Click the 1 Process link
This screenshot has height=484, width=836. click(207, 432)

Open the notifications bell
---
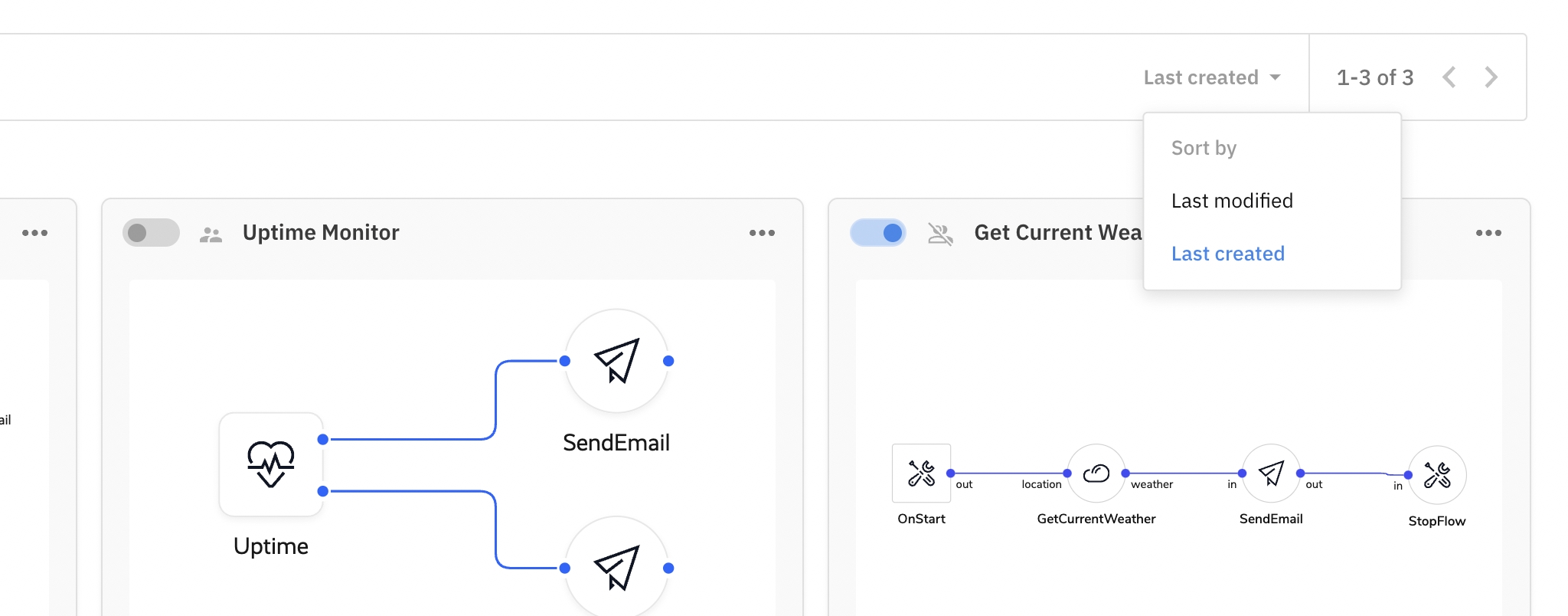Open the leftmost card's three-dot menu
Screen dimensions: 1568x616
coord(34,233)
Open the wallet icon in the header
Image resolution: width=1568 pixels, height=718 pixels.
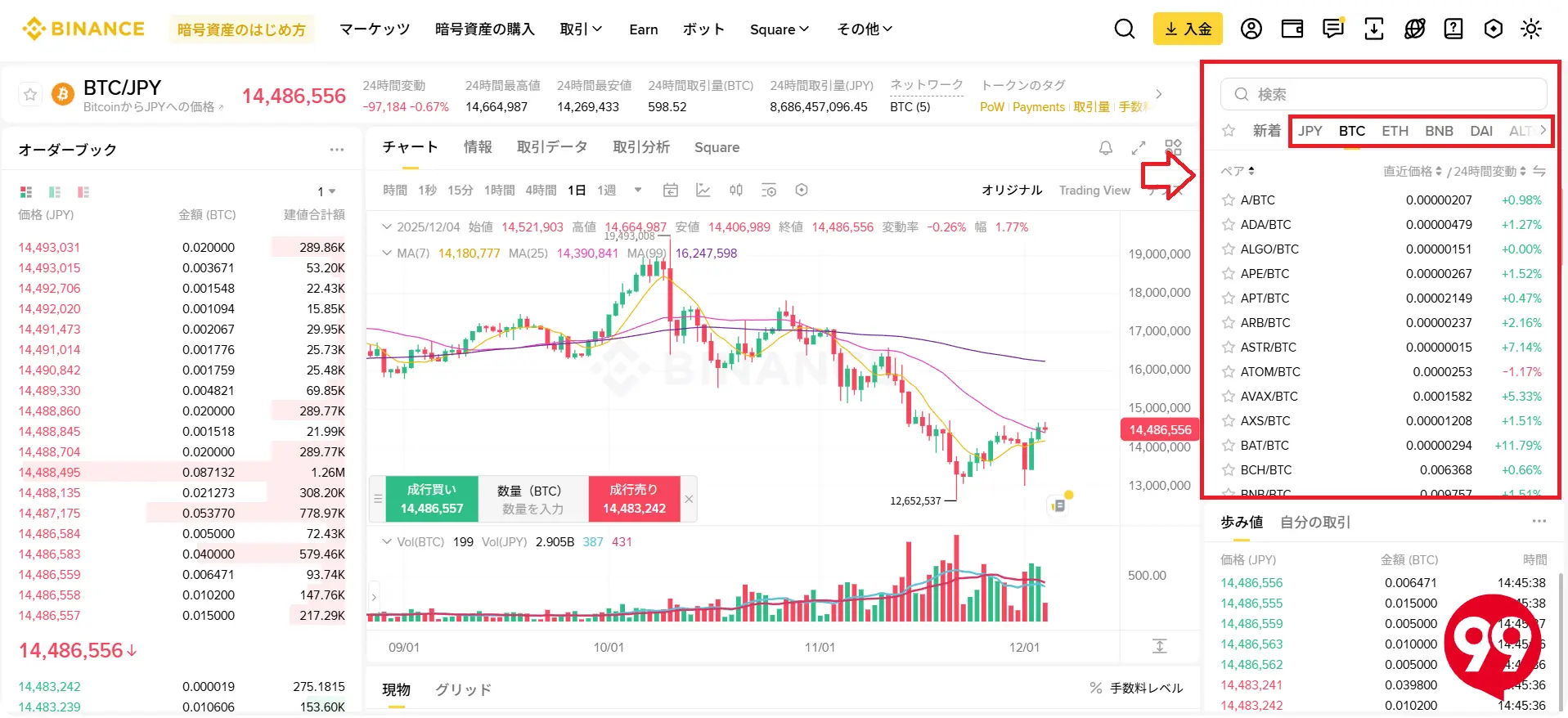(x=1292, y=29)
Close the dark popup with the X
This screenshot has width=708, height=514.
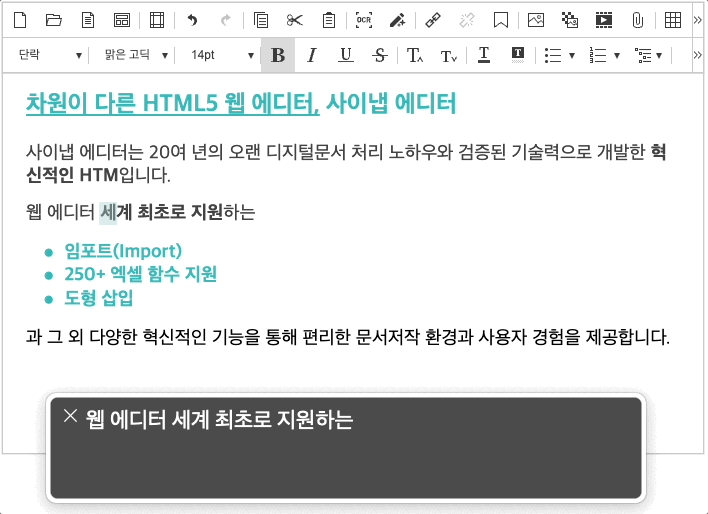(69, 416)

→ **What the task asks**
Whatever else the listing above holds, retype exactly only the lines from the one containing "Click the 1 Process link" to the one containing "Open the notifications bell", both ends kept.

→ **Answer to the problem**
Click the 1 Process link
This screenshot has height=484, width=836. click(207, 432)

Open the notifications bell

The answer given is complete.